Hepatocellular carcinoma (HCC) is one of the most deadly cancers associated with chronic hepatitis. Inflammatory injury plays a key role in the development of HCC. To investigate the risk of HCC in patients with varying degrees of inflammation, we followed up a total of 2087 patients in this study and found that the incidence of hepatocarcinogenesis progressively increased as the stages increased sequentially from G1 to G4 (P<0.001). The risk of hepatocarcinogenesis was also associated with the age of the patient; the albumin (ALB), glutamyltranspeptidase (GGT), and platelet (PLT) levels; and the prothrombin time (PT).

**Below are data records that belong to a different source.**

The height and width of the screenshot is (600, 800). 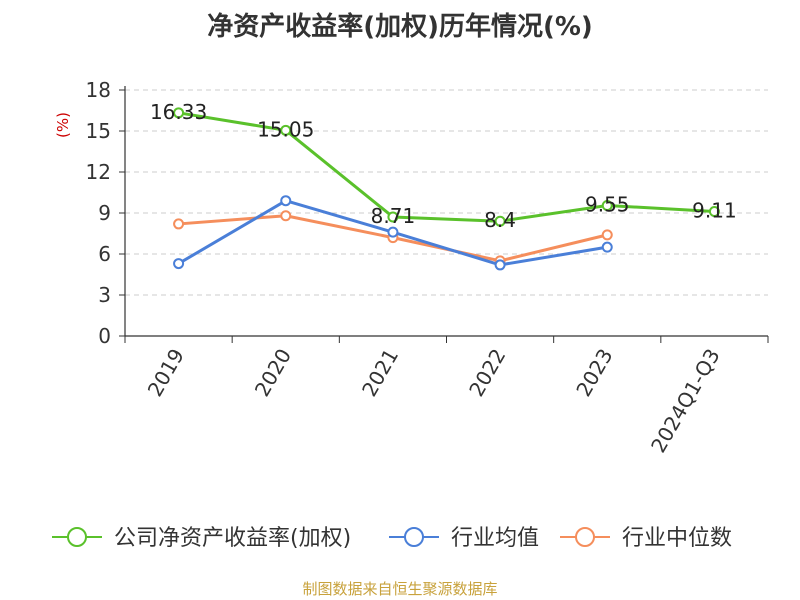 I want to click on x-tick-label: 2020, so click(x=273, y=373).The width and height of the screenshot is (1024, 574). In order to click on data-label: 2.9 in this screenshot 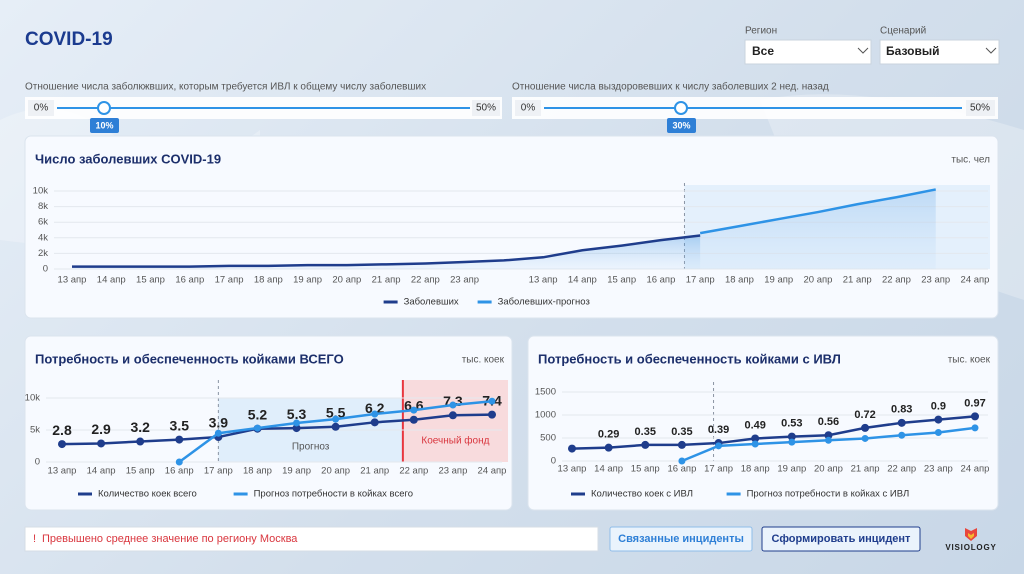, I will do `click(101, 429)`.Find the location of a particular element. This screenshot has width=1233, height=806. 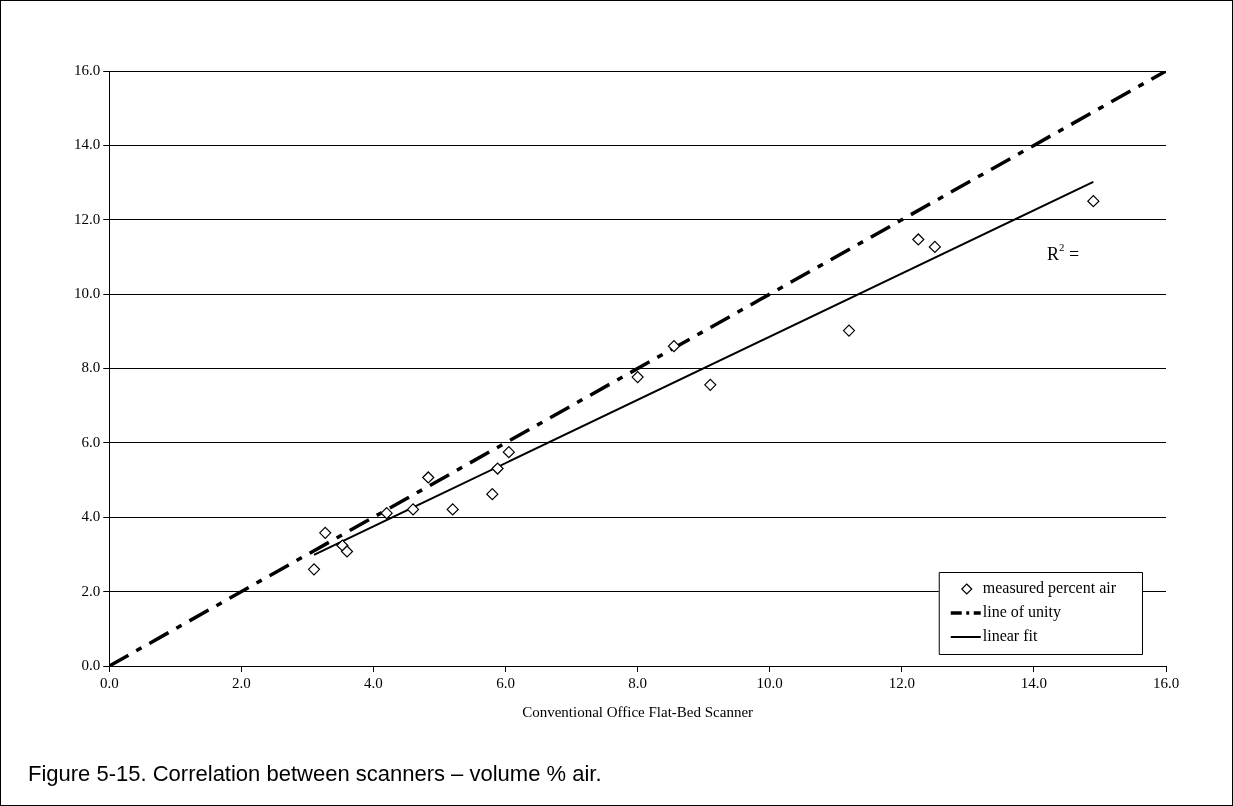

legend-label: line of unity is located at coordinates (1022, 612).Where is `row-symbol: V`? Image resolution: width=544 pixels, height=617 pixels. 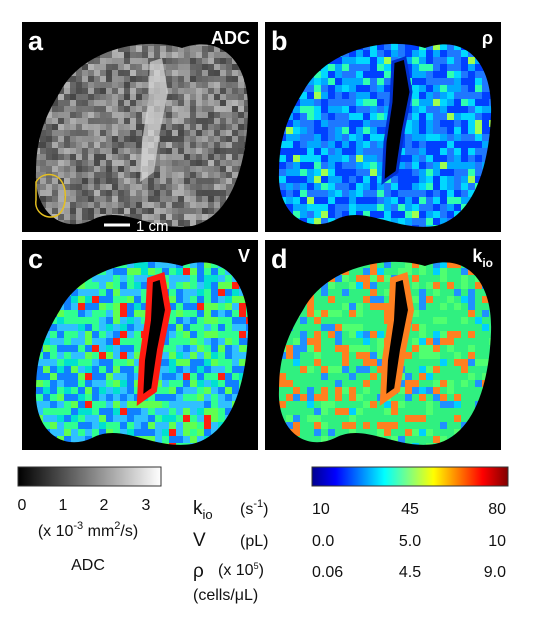
row-symbol: V is located at coordinates (200, 540).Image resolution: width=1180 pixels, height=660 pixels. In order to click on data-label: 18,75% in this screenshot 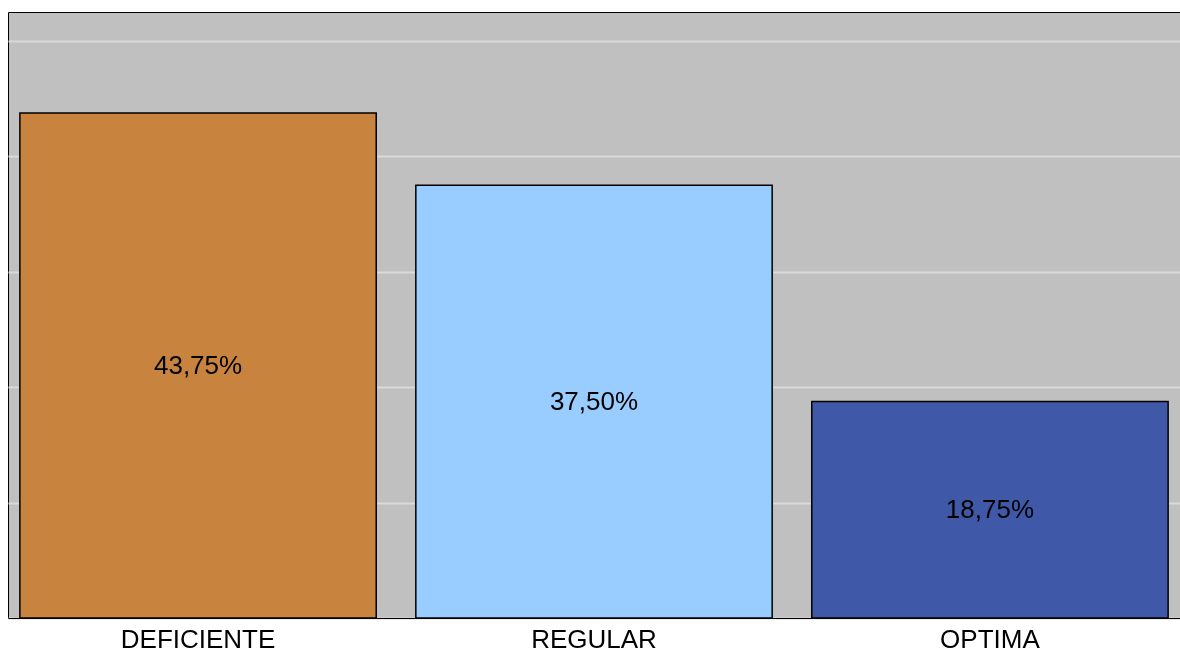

Immunohistochemical analysis demonstrated that the DNA damage response progressively increased as the inflammation degree progressed (G1-G4) (P<0.05). Furthermore our results showed gamma-H2AX was dramatically up-regulated in HCC tissues compared with adjacent normal tissues (P<0.001) and was closely correlated with poor outcomes (P<0.001). These findings provide pathological evidence that a persistent chronic inflammation-related DNA damage response might be a driving force of HCC. Based on these findings, the DNA damage response might be considered a promising diagnostic marker for identifying potential malignant transformation in Hepatitis B at the early stage. Patients with poor liver function parameters should receive active anti-viral and liver-protective therapy and be closely monitored.